Há algumas pessoas, tão longe, que tem me ajudado a entender o lugar disso: Tala e Natalia. Me surpreendeu a falta que elas sentem de você. São pessoas que carregarão, como eu, sua memória a cada dia. Que sentem sua falta a cada dia, ainda que há muitos anos não pudessem mais conviver com você. Não é à toa. São pessoas que conviveram com você ali onde era mais árduo; que acharam em você a possibilidade de um outro mundo, uma outra vida, de gente que não era como aquela expressão mais profunda da degradação moral e humana que o capitalismo impõe às classes dominantes também. Você é um símbolo, que elas vão carregar pra sempre. Você é uma esperança, que vive para além de si mesma.

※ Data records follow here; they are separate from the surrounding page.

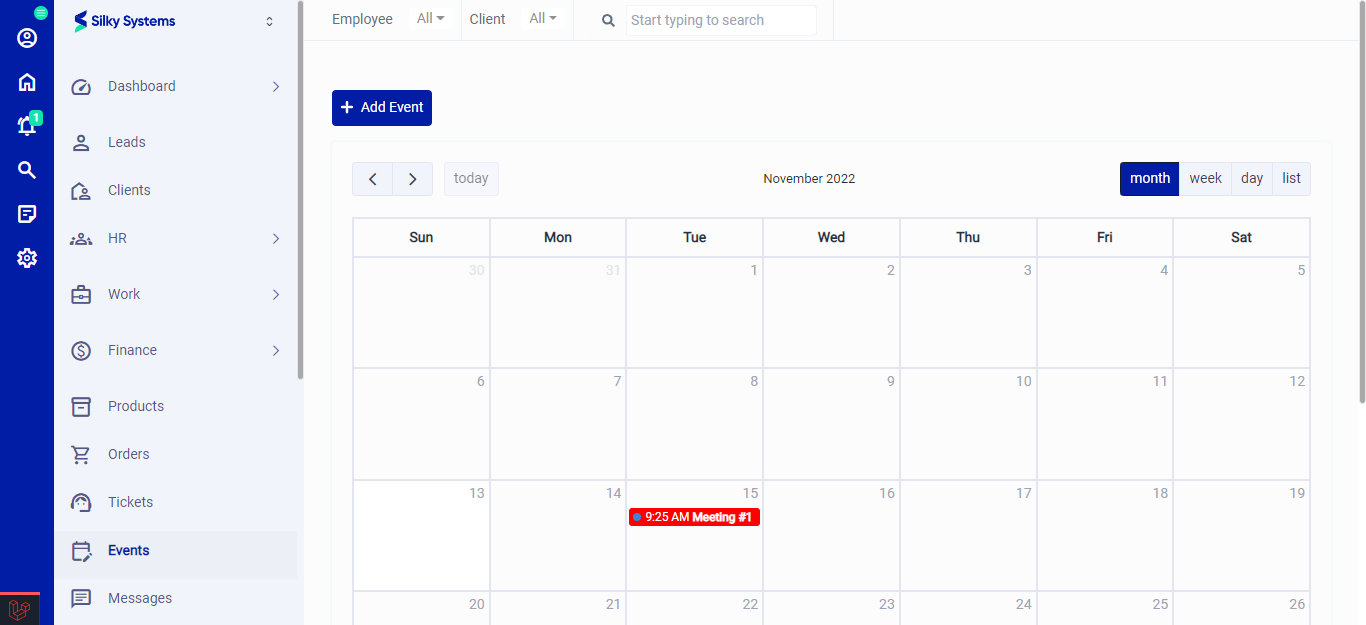Click the green menu toggle badge
The height and width of the screenshot is (625, 1366).
click(x=41, y=13)
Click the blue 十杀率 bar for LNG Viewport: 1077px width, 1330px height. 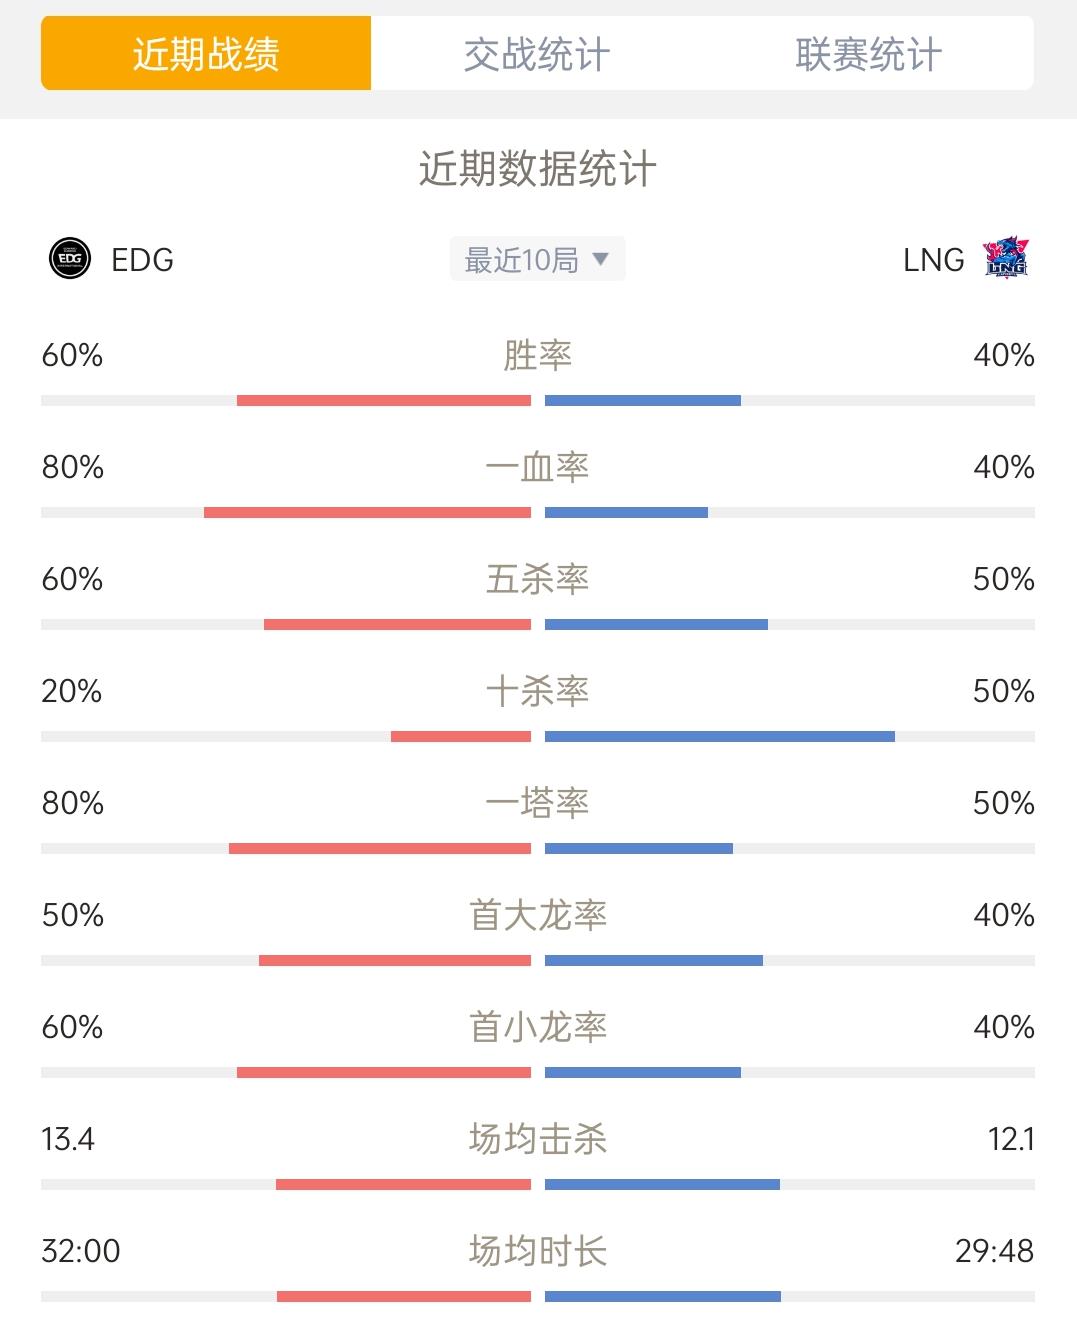point(720,737)
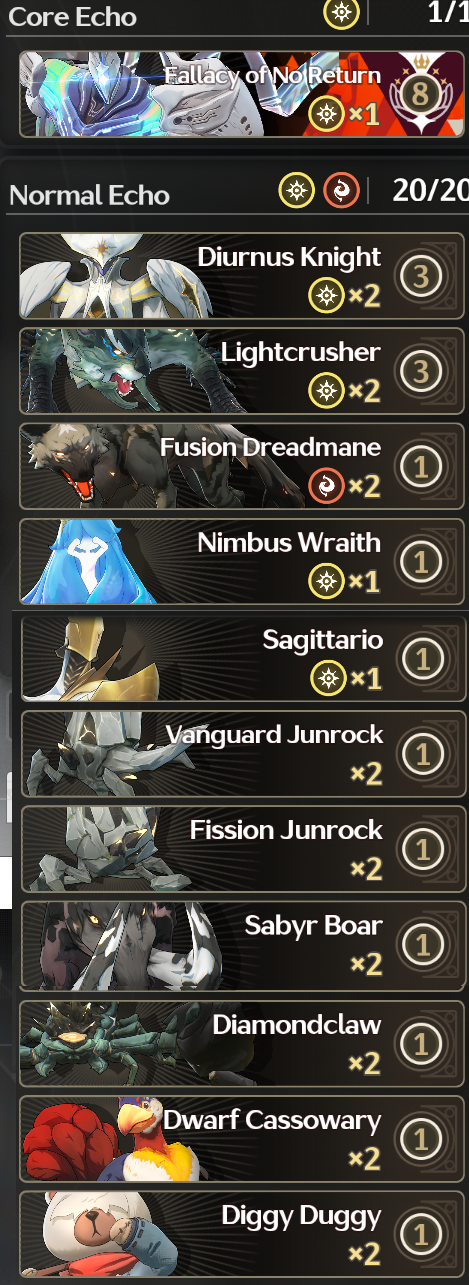Click the Spectro icon under Sagittario
Viewport: 469px width, 1285px height.
325,679
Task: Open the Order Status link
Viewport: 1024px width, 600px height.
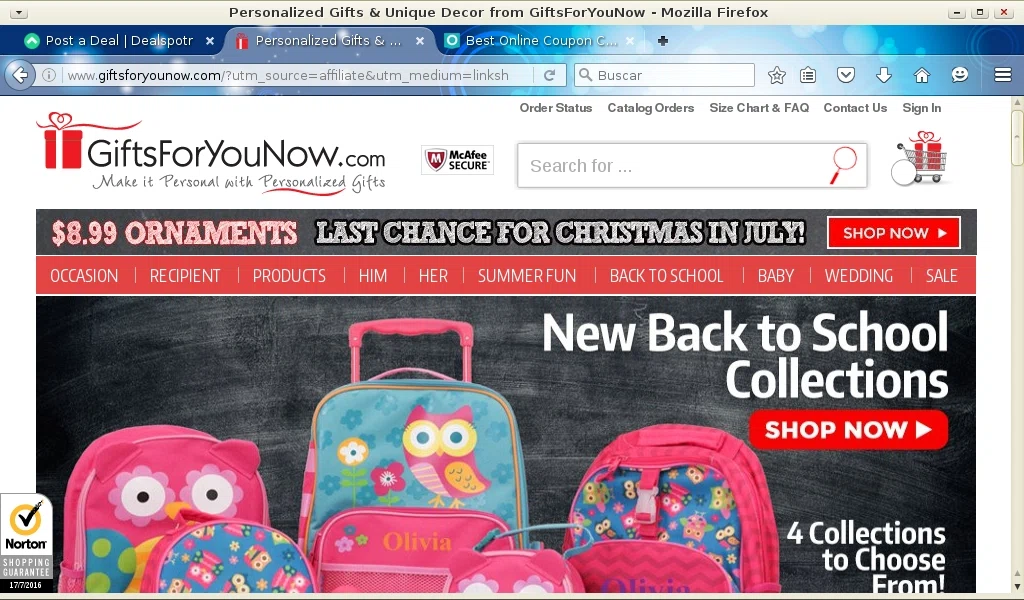Action: (556, 108)
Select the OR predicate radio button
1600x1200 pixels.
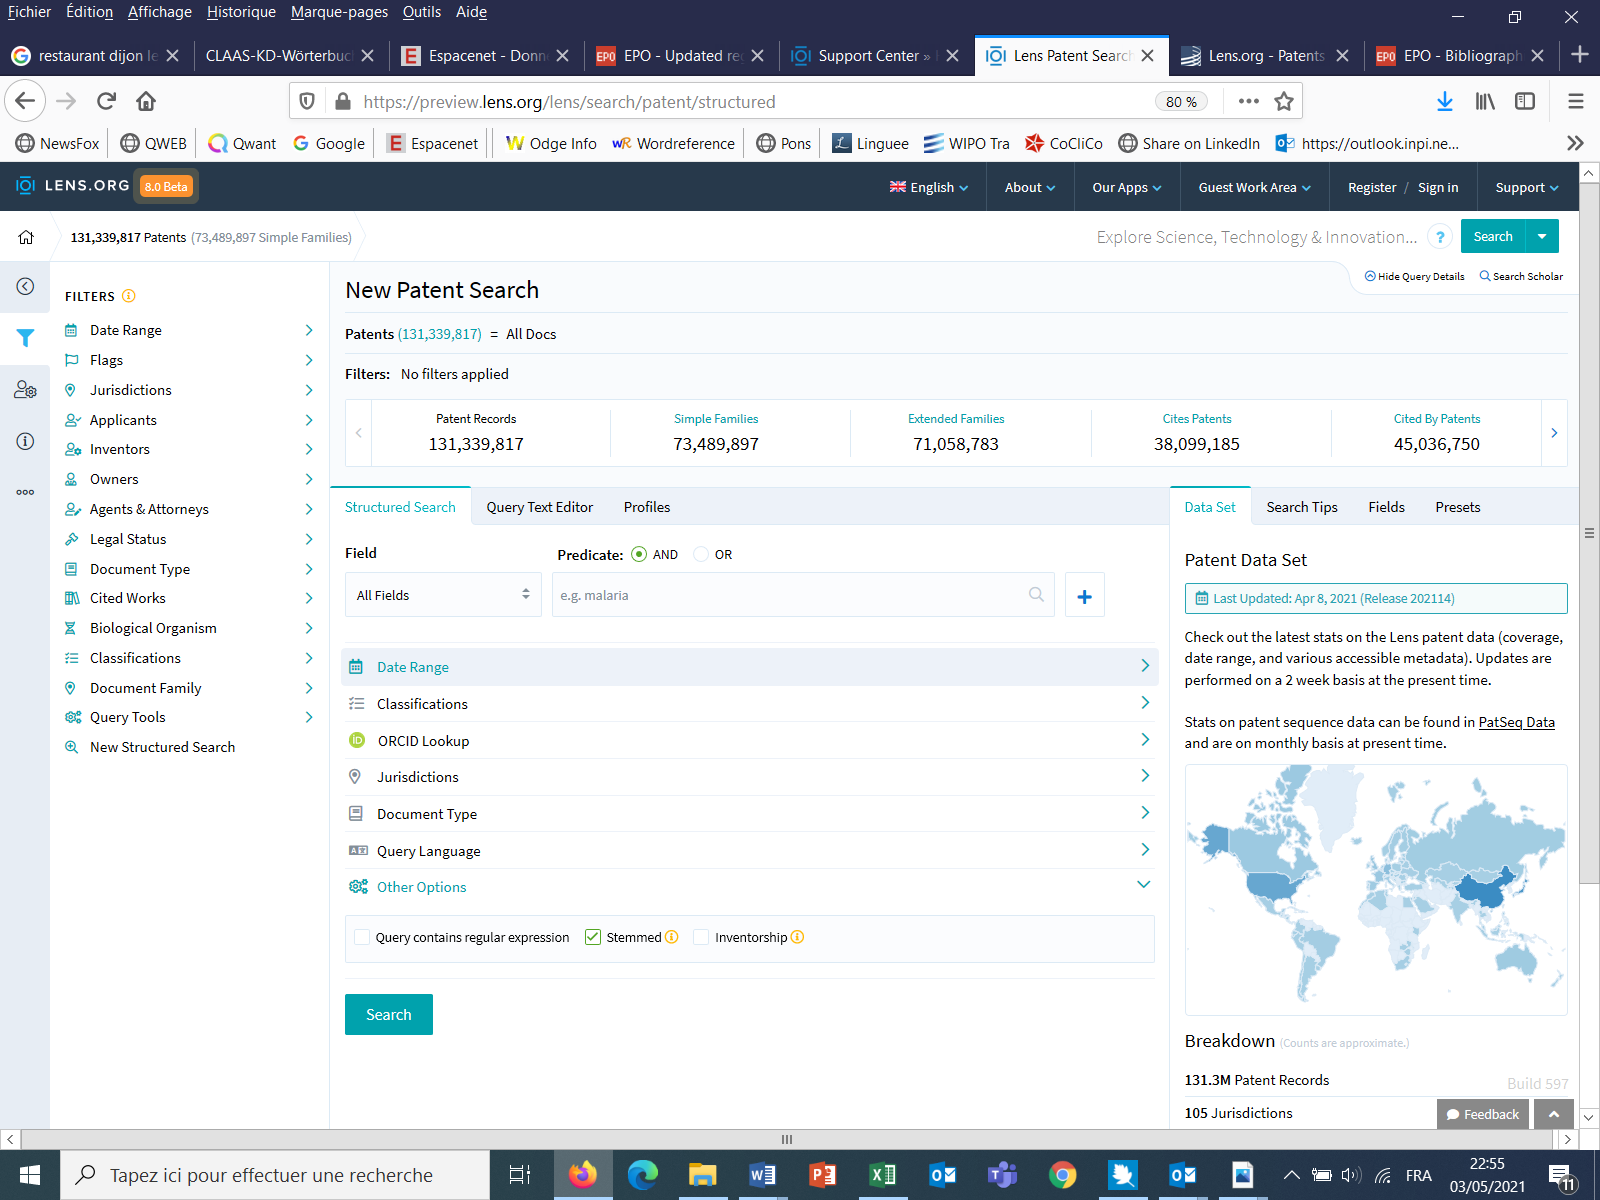point(701,555)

Para mim também: foi, é e será uma dor e uma esperança. A dor de ainda viver em um mundo tão torpe; a esperança e a motivação para seguir lutando e mudá-lo. Sei que você viu em mim também a motivação para lutar, que viu em mim a possibilidade de mudar coisas que te incomodavam até mesmo entre camaradas. Que apostava em mim. E eu vou dar o melhor de mim para honrar sua memória, que é também a memória de tantas e tantos que tombaram em combate.
Eu te amo, para sempre. Aos cinco meses, carrego sua dor comigo todos os dias; mas também sua esperança. Elas nunca vão me abandonar.